10 years on from this research, and many practical solutions have emerged to help us create spaces that improve productivity, innovation, and give employees a greater feeling of belonging. Here are four of the top workplace design trends to consider:
Traditionally offices have only offered us two variations in setting: Our desks, where we’re meant to work, heads down, being productive, and meeting rooms for planning and thrashing out issues that need solving in groups. This limited choice is not conducive to the spontaneous generation of new ideas, and neither is it very practical in any sense.
If you’ve got something quick you want to discuss, then all you need is a reasonably secluded place to sit with a colleague for ten minutes – no need for a formal meeting room that requires booking in advance. Clearing some space around the office to add sofas with coffee tables can easily provide these areas – and you’ll find they quickly frees up your meeting rooms for real meetings. The high-backed sofas from Vitra are perfect as they help keep sound in and out, and they look great.
You can also use similar seating or light-weight, portable acoustic walls, to create small areas for individuals to attend online meetings, or work with maximum concentration for a few hours.
Dimly lit offices have long been known to cause fatigue, eye strain and headaches. Personally I find it rather soul-destroying to walk into an office awashed with yellow light from old fluorescent bulbs. After an experiment using different lighting systems, two thirds of employee prefered working under “lensed-indirect lighting system” – which light the room without beaming down directly onto those below in the way parabolic lights do.
There’s no substitute for natural light and moving desks toward windows is always a plus, but using bulbs in the 6500K range provides the closest colour lighting to what’s outside – these tend to be standard issue in new offices.
A 2015 Gallup study found that close work friendships improve employee satisfaction by 50%, while people with a best friend at work are seven times more likely to be highly engaged in their job. Creating a space for Friday evening get togethers, for team breakfasts, and more, shouldn’t been seen as a nice to have – rather an essential for helping cultivate bonds that keep teams together in the long term.
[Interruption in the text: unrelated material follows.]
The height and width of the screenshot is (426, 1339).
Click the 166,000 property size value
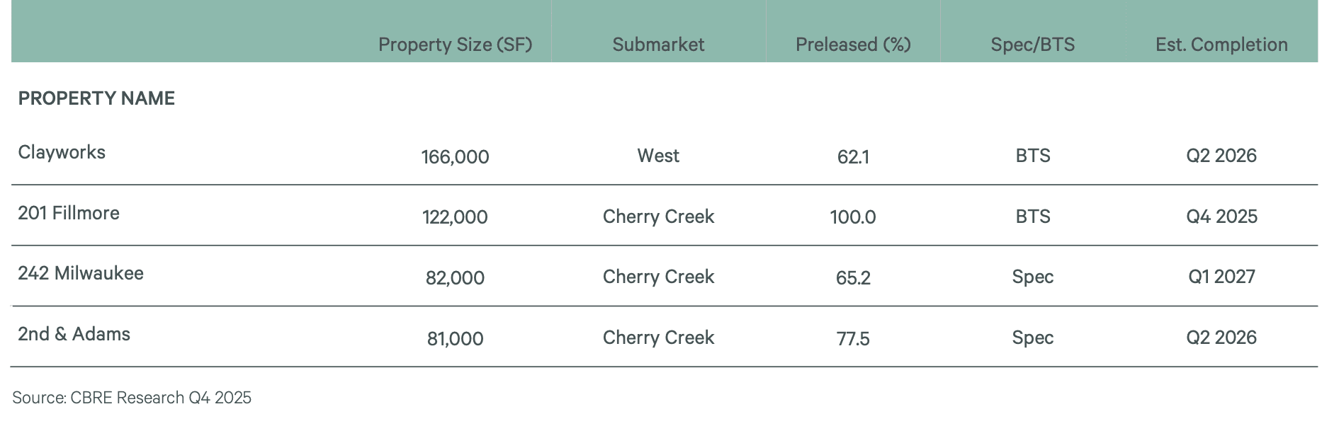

Another growing trend towards creating more friendly workplaces is offering free lunches. Eating together, with high-quality catered meals, can quickly break down barriers between teams and help strike up conversations that lead to new ideas. View our guide to introducing company lunches.
A growing body of evidence suggests that sitting for prolonged periods is detrimental to our health. In response, standing desks began to grow in popularity at the hippest, most health conscious, offices – but over the last few years, they’ve really gone mainstream. Advocates of the standing desk explain they no longer get the 3 o'clock slump and feel active all day long.
Now perhaps the only obstacle to their ubiquity is disappearing: Standing desks used to cost a fortune (although I still think the expensive ones were worth it), but now they’re even available at IKEA for around €125 each – which makes them a no-brainer. Of course no one’s going around telling their employees to stand all day long, but giving everyone the option for when they want to, is no longer a luxury.